### TASK INPUTS

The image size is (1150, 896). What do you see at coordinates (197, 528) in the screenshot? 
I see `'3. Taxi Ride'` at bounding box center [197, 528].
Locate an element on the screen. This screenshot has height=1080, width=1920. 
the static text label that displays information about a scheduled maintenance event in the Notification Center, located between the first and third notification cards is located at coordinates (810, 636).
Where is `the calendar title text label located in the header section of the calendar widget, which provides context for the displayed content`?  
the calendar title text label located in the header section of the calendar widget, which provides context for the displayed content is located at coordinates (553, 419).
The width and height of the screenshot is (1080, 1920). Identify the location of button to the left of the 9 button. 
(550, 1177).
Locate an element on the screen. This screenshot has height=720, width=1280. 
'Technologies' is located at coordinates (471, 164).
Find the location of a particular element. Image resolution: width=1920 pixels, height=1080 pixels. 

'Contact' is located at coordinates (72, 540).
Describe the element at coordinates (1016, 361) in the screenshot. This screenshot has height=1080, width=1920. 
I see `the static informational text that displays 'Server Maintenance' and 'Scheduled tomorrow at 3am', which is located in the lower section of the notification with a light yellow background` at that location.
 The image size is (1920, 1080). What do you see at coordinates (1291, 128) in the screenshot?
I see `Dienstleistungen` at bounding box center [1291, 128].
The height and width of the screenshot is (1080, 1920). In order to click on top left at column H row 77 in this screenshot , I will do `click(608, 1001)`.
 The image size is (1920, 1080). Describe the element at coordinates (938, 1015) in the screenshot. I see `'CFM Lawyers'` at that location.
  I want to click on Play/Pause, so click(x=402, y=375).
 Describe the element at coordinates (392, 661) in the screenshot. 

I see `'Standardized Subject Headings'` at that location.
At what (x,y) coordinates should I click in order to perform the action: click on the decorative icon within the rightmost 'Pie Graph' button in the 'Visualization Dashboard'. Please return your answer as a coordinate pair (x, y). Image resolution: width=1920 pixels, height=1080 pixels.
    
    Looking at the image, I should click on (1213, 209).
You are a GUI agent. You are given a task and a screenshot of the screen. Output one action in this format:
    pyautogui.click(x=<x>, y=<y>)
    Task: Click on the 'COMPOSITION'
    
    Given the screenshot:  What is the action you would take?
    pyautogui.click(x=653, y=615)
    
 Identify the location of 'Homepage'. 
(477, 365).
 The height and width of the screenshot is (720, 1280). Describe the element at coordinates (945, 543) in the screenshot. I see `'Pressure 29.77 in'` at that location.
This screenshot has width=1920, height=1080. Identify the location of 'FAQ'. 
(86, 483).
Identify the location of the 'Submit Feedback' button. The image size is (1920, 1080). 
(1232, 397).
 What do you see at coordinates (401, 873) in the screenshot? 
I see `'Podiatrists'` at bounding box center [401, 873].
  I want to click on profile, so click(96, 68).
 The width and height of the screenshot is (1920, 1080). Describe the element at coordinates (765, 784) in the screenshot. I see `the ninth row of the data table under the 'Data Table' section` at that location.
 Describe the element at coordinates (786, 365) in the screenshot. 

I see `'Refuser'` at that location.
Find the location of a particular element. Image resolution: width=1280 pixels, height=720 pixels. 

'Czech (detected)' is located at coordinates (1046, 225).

### REQUEST
Copy out all of the material above word for word, keeping every line in its original order.

### FULL OUTPUT
The image size is (1150, 896). What do you see at coordinates (197, 528) in the screenshot? 
I see `'3. Taxi Ride'` at bounding box center [197, 528].
Locate an element on the screen. This screenshot has height=1080, width=1920. 
the static text label that displays information about a scheduled maintenance event in the Notification Center, located between the first and third notification cards is located at coordinates (810, 636).
Where is `the calendar title text label located in the header section of the calendar widget, which provides context for the displayed content`?  
the calendar title text label located in the header section of the calendar widget, which provides context for the displayed content is located at coordinates (553, 419).
The width and height of the screenshot is (1080, 1920). Identify the location of button to the left of the 9 button. 
(550, 1177).
Locate an element on the screen. This screenshot has height=720, width=1280. 
'Technologies' is located at coordinates (471, 164).
Find the location of a particular element. Image resolution: width=1920 pixels, height=1080 pixels. 

'Contact' is located at coordinates (72, 540).
Describe the element at coordinates (1016, 361) in the screenshot. This screenshot has height=1080, width=1920. 
I see `the static informational text that displays 'Server Maintenance' and 'Scheduled tomorrow at 3am', which is located in the lower section of the notification with a light yellow background` at that location.
 The image size is (1920, 1080). What do you see at coordinates (1291, 128) in the screenshot?
I see `Dienstleistungen` at bounding box center [1291, 128].
The height and width of the screenshot is (1080, 1920). In order to click on top left at column H row 77 in this screenshot , I will do `click(608, 1001)`.
 The image size is (1920, 1080). Describe the element at coordinates (938, 1015) in the screenshot. I see `'CFM Lawyers'` at that location.
  I want to click on Play/Pause, so click(x=402, y=375).
 Describe the element at coordinates (392, 661) in the screenshot. 

I see `'Standardized Subject Headings'` at that location.
At what (x,y) coordinates should I click in order to perform the action: click on the decorative icon within the rightmost 'Pie Graph' button in the 'Visualization Dashboard'. Please return your answer as a coordinate pair (x, y). Image resolution: width=1920 pixels, height=1080 pixels.
    
    Looking at the image, I should click on (1213, 209).
You are a GUI agent. You are given a task and a screenshot of the screen. Output one action in this format:
    pyautogui.click(x=<x>, y=<y>)
    Task: Click on the 'COMPOSITION'
    
    Given the screenshot:  What is the action you would take?
    pyautogui.click(x=653, y=615)
    
 Identify the location of 'Homepage'. 
(477, 365).
 The height and width of the screenshot is (720, 1280). Describe the element at coordinates (945, 543) in the screenshot. I see `'Pressure 29.77 in'` at that location.
This screenshot has width=1920, height=1080. Identify the location of 'FAQ'. 
(86, 483).
Identify the location of the 'Submit Feedback' button. The image size is (1920, 1080). 
(1232, 397).
 What do you see at coordinates (401, 873) in the screenshot? 
I see `'Podiatrists'` at bounding box center [401, 873].
  I want to click on profile, so click(96, 68).
 The width and height of the screenshot is (1920, 1080). Describe the element at coordinates (765, 784) in the screenshot. I see `the ninth row of the data table under the 'Data Table' section` at that location.
 Describe the element at coordinates (786, 365) in the screenshot. 

I see `'Refuser'` at that location.
Find the location of a particular element. Image resolution: width=1280 pixels, height=720 pixels. 

'Czech (detected)' is located at coordinates (1046, 225).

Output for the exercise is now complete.